**Data section:**
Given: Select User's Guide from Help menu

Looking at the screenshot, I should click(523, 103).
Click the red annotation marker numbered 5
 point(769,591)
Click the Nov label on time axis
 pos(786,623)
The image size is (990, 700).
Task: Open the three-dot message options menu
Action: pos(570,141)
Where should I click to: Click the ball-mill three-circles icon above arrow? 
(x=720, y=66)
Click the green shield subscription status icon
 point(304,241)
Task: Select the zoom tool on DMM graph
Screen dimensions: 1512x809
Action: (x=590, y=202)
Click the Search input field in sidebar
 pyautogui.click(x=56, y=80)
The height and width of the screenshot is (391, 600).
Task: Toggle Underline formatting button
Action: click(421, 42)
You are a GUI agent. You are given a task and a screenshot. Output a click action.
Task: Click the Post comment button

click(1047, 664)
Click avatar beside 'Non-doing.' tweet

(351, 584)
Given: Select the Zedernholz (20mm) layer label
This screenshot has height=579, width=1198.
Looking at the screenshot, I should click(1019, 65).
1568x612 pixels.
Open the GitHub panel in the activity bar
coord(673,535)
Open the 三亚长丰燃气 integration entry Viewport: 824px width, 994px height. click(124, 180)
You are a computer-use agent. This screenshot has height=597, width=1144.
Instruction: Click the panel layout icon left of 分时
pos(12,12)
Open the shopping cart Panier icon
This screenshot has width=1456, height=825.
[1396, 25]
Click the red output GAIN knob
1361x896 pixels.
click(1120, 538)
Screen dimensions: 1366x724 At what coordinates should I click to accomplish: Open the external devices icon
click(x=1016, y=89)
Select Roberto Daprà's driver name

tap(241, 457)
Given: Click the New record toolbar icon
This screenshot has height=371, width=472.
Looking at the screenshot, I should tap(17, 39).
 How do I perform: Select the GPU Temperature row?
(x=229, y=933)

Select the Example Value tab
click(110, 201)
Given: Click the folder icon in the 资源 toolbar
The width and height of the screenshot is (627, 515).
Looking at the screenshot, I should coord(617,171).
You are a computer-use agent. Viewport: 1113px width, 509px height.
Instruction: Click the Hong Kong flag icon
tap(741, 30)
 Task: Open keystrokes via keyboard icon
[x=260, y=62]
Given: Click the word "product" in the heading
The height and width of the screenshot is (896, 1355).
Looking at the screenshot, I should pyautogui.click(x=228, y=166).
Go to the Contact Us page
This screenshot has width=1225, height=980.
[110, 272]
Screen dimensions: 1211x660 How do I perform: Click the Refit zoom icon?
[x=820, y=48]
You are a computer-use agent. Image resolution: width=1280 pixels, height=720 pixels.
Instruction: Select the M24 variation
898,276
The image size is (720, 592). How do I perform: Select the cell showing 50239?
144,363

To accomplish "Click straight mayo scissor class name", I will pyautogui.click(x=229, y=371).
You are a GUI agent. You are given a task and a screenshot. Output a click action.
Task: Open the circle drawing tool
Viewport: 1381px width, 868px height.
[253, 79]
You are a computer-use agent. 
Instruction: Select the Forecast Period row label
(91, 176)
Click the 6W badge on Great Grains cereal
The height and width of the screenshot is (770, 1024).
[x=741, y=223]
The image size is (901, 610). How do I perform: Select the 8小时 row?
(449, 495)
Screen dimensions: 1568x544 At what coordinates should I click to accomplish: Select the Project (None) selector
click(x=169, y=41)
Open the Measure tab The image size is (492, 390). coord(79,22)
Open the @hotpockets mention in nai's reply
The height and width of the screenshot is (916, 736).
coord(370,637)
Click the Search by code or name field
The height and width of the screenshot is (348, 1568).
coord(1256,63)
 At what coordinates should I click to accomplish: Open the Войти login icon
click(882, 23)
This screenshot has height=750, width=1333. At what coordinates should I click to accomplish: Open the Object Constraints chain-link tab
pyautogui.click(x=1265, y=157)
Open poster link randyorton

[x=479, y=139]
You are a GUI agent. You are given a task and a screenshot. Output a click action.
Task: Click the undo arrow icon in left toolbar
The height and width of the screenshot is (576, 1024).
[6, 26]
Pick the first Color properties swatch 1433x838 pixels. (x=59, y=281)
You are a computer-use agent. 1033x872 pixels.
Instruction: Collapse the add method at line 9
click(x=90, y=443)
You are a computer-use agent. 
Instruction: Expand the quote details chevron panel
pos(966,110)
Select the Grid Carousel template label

**Problem:** Write the material out exactly, with nothing left out.

**Exercise answer:**
Given: Select User's Guide from Help menu

Looking at the screenshot, I should click(523, 103).
Click the red annotation marker numbered 5
 point(769,591)
Click the Nov label on time axis
 pos(786,623)
The image size is (990, 700).
Task: Open the three-dot message options menu
Action: pos(570,141)
Where should I click to: Click the ball-mill three-circles icon above arrow? 
(x=720, y=66)
Click the green shield subscription status icon
 point(304,241)
Task: Select the zoom tool on DMM graph
Screen dimensions: 1512x809
Action: (x=590, y=202)
Click the Search input field in sidebar
 pyautogui.click(x=56, y=80)
The height and width of the screenshot is (391, 600).
Task: Toggle Underline formatting button
Action: click(421, 42)
You are a GUI agent. You are given a task and a screenshot. Output a click action.
Task: Click the Post comment button

click(1047, 664)
Click avatar beside 'Non-doing.' tweet

(351, 584)
Given: Select the Zedernholz (20mm) layer label
This screenshot has height=579, width=1198.
Looking at the screenshot, I should click(1019, 65).
1568x612 pixels.
Open the GitHub panel in the activity bar
coord(673,535)
Open the 三亚长丰燃气 integration entry Viewport: 824px width, 994px height. click(124, 180)
You are a computer-use agent. This screenshot has height=597, width=1144.
Instruction: Click the panel layout icon left of 分时
pos(12,12)
Open the shopping cart Panier icon
This screenshot has width=1456, height=825.
[1396, 25]
Click the red output GAIN knob
1361x896 pixels.
click(1120, 538)
Screen dimensions: 1366x724 At what coordinates should I click to accomplish: Open the external devices icon
click(x=1016, y=89)
Select Roberto Daprà's driver name

tap(241, 457)
Given: Click the New record toolbar icon
This screenshot has height=371, width=472.
Looking at the screenshot, I should tap(17, 39).
 How do I perform: Select the GPU Temperature row?
(x=229, y=933)

Select the Example Value tab
click(110, 201)
Given: Click the folder icon in the 资源 toolbar
The width and height of the screenshot is (627, 515).
Looking at the screenshot, I should coord(617,171).
You are a computer-use agent. Viewport: 1113px width, 509px height.
Instruction: Click the Hong Kong flag icon
tap(741, 30)
 Task: Open keystrokes via keyboard icon
[x=260, y=62]
Given: Click the word "product" in the heading
The height and width of the screenshot is (896, 1355).
Looking at the screenshot, I should pyautogui.click(x=228, y=166).
Go to the Contact Us page
This screenshot has width=1225, height=980.
[110, 272]
Screen dimensions: 1211x660 How do I perform: Click the Refit zoom icon?
[x=820, y=48]
You are a computer-use agent. Image resolution: width=1280 pixels, height=720 pixels.
Instruction: Select the M24 variation
898,276
The image size is (720, 592). How do I perform: Select the cell showing 50239?
144,363

To accomplish "Click straight mayo scissor class name", I will pyautogui.click(x=229, y=371).
You are a GUI agent. You are given a task and a screenshot. Output a click action.
Task: Open the circle drawing tool
Viewport: 1381px width, 868px height.
[253, 79]
You are a computer-use agent. 
Instruction: Select the Forecast Period row label
(91, 176)
Click the 6W badge on Great Grains cereal
The height and width of the screenshot is (770, 1024).
[x=741, y=223]
The image size is (901, 610). How do I perform: Select the 8小时 row?
(449, 495)
Screen dimensions: 1568x544 At what coordinates should I click to accomplish: Select the Project (None) selector
click(x=169, y=41)
Open the Measure tab The image size is (492, 390). coord(79,22)
Open the @hotpockets mention in nai's reply
The height and width of the screenshot is (916, 736).
coord(370,637)
Click the Search by code or name field
The height and width of the screenshot is (348, 1568).
coord(1256,63)
 At what coordinates should I click to accomplish: Open the Войти login icon
click(882, 23)
This screenshot has height=750, width=1333. At what coordinates should I click to accomplish: Open the Object Constraints chain-link tab
pyautogui.click(x=1265, y=157)
Open poster link randyorton

[x=479, y=139]
You are a GUI agent. You are given a task and a screenshot. Output a click action.
Task: Click the undo arrow icon in left toolbar
The height and width of the screenshot is (576, 1024).
[6, 26]
Pick the first Color properties swatch 1433x838 pixels. (x=59, y=281)
You are a computer-use agent. 1033x872 pixels.
Instruction: Collapse the add method at line 9
click(x=90, y=443)
You are a computer-use agent. 
Instruction: Expand the quote details chevron panel
pos(966,110)
Select the Grid Carousel template label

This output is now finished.